In my mind the 2 concepts are not logically associated. One can have no respect for an idea or a person without compelling behaviour. Lacking respect is frequently justified. But my lack of respect (if warranted) means that I can disregard a person's foolish claims, not that I can force him to adopt my preferences. You do not get to force people to act against their convictions because you do not respect them. You do not even get to do that if you are correct and they are mistaken. Making a man act against what he strongly believes is to coerce him into sin. It is making him do something that he believes will offend God. Regardless of whether he discerns the issue rightly or wrongly, to make him offend God is forcing him to blaspheme.

I suspect many people including Christians fail to recognise how diabolical—and I choose that word intentionally—forcing men to blaspheme is. Such a man does not care for the opinion of God for if he did he would not try and make another do something he thinks offends God. It is akin to idolatry, though of the very worst form that tries to make others idolaters as well.

Damon Linker classifies himself as liberal: seemingly in both the modern and classic sense. I am not so certain he fully apprehends the issue, but he gets aspects of it.
On a range of issues, liberals seem not only increasingly incapable of comprehending how or why someone would affirm a more traditional vision of the human good, but inclined to relegate dissenters to the category of moral monsters who deserve to be excommunicated from civilized life — and sometimes coerced into compliance by the government.
And why might this be? Linker suggests,
From the dawn of the modern age, religious thinkers have warned that, strictly speaking, secular politics is impossible — that without the transcendent foundation of Judeo-Christian monotheism to limit the political sphere, ostensibly secular citizens would begin to invest political ideas and ideologies with transcendent, theological meaning.

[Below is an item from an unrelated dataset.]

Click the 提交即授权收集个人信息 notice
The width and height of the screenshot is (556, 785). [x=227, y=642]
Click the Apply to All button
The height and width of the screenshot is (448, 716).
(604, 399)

Put somewhat differently: Human beings will be religious one way or another. Either they will be religious about religious things, or they will be religious about political things. 
Thus secularism (presumably left or right) tends toward idolatry.

Blasphemers often claim their demands are reasonable. Just a little incense to Caesar and you can worship your God the rest of the year.

Requests to affirm Islam (a false God), or provide health (and cover the cost of murder), or just bake a cake (affirming the goodness of sodomy); are all considered by many as competing claims against God. As I have written previously, forcing men to blaspheme is amongst the most grievous of sins. Not only must we avoid such coercion, we must oppose our ideological allies when they support such measures.